Years later, the best product Detroit has developed is what they were able to salvage out of Joey MacDonald's career, who was a free agent pickup and AHL All-Star who started for the Islanders last season and is currently part of the goaltending fiasco that is the Toronto Maple Leafs. From 1997-2003, Detroit drafted five goalies: Jake McCracken, Stefan Liv, Drew MacIntyre, Nick Pannoni, and Logan Koopmans. Never heard of them? Exactly. Detroit was mainly just burning late round picks on long shots and only drafted one of these guys in the top 100. Since then though, they've made an effort to spend higher picks on goaltending in order to try to get an elite talent. So, what do they have to show for it so far?
I already talked about Howard in the first edition of this feature, so here are the other three.

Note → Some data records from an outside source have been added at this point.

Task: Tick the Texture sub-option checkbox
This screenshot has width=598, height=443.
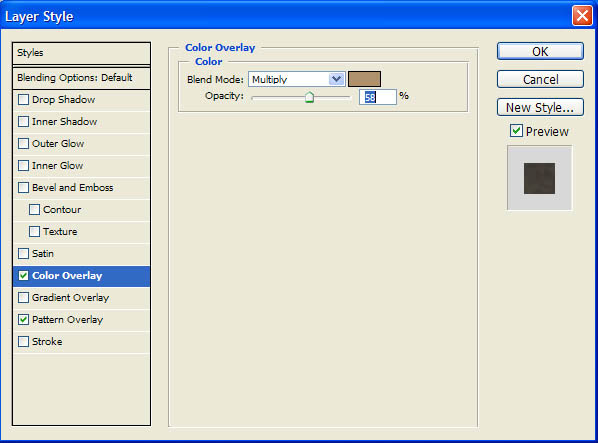Action: click(x=34, y=232)
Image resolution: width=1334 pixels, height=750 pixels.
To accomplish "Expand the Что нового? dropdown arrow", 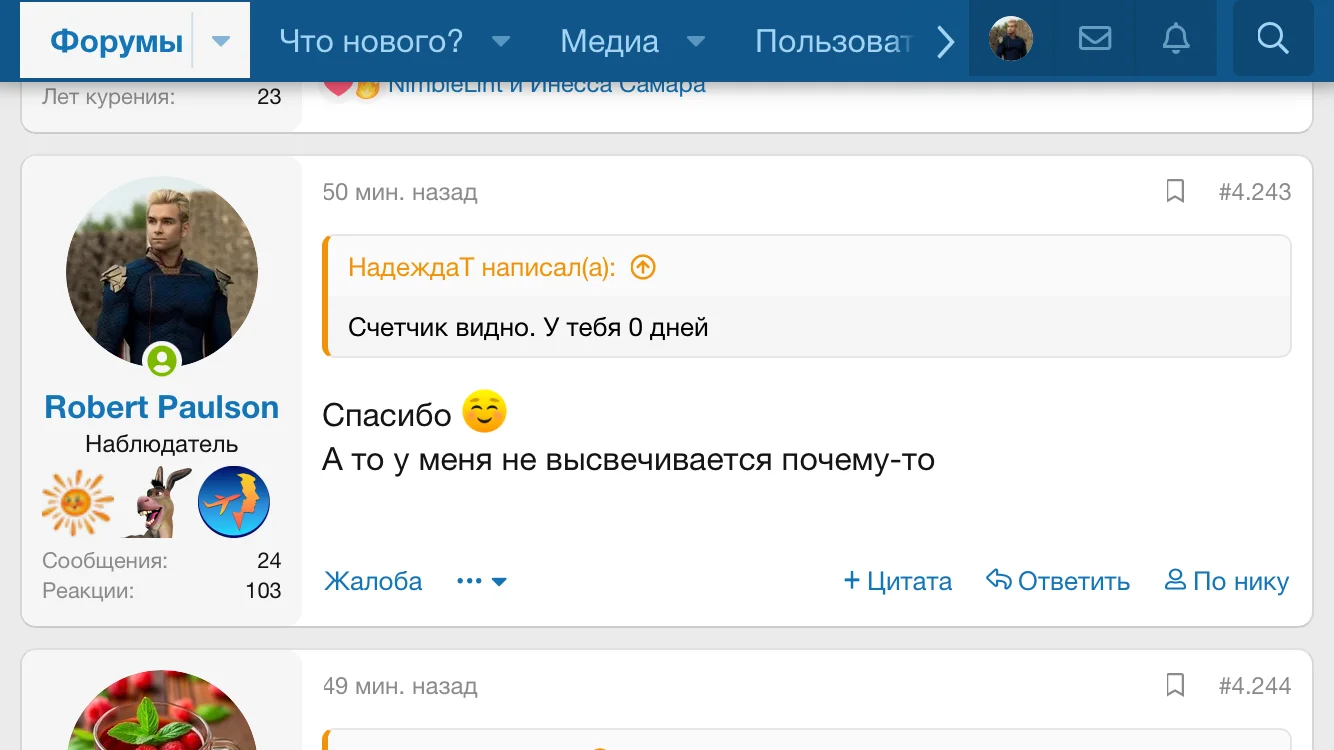I will click(502, 41).
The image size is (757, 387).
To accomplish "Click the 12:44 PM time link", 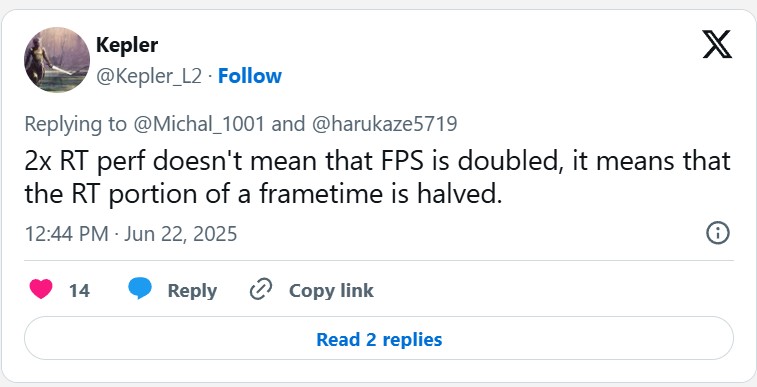I will tap(67, 234).
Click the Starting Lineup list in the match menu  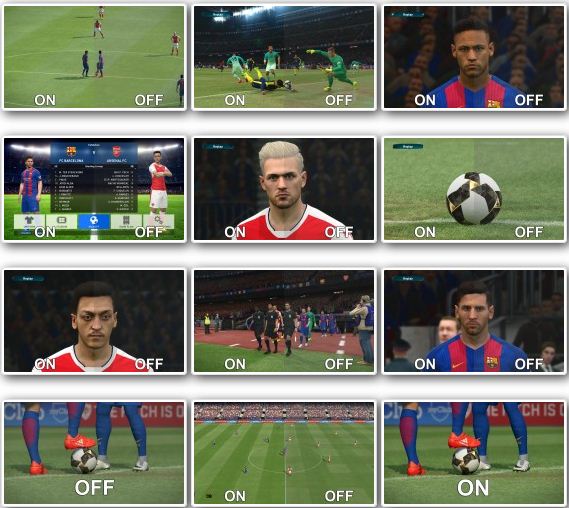coord(94,188)
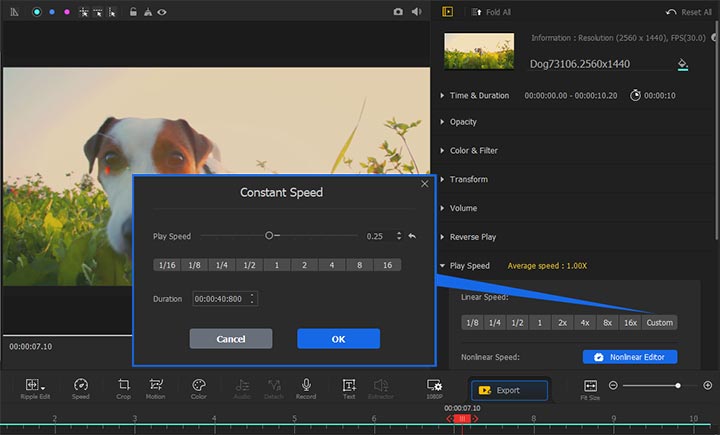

Daniel Larsson, G, 23, 6'0, 180 lbs, drafted 3rd round, 2006 -- Goalies develop much differently than skaters. Traditionally, it takes them a little bit longer to get going. You generally don't see them in the NHL at all before the age of 24, and guys don't get a chance to start until 27 or 28. This is unless you're a superfreak like Steve Mason or Carey Price. So it made sense for Detroit to draft a player who, at the age of 20, had passed through two drafts already before Detroit made him the 92nd selection in 2006.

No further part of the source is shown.